Given instruction:
Turn every line of the records below into a numbered list. Drop the blank lines.

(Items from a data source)
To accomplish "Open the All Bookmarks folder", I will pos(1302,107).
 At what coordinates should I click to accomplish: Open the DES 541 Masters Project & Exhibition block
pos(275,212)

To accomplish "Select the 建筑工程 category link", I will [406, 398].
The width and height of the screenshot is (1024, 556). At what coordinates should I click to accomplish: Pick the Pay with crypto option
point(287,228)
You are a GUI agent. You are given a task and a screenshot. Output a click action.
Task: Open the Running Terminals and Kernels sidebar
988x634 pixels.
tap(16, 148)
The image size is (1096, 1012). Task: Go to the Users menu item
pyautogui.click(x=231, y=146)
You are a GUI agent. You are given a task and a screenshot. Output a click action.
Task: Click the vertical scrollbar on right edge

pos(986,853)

Task output:
1. To accomplish "Open the All Bookmarks folder", I will pos(1302,107).
2.  At what coordinates should I click to accomplish: Open the DES 541 Masters Project & Exhibition block
3. pos(275,212)
4. To accomplish "Select the 建筑工程 category link", I will [406, 398].
5. The width and height of the screenshot is (1024, 556). At what coordinates should I click to accomplish: Pick the Pay with crypto option
6. point(287,228)
7. You are a GUI agent. You are given a task and a screenshot. Output a click action.
8. Task: Open the Running Terminals and Kernels sidebar
9. 988x634 pixels.
10. tap(16, 148)
11. The image size is (1096, 1012). Task: Go to the Users menu item
12. pyautogui.click(x=231, y=146)
13. You are a GUI agent. You are given a task and a screenshot. Output a click action.
14. Task: Click the vertical scrollbar on right edge
15. pos(986,853)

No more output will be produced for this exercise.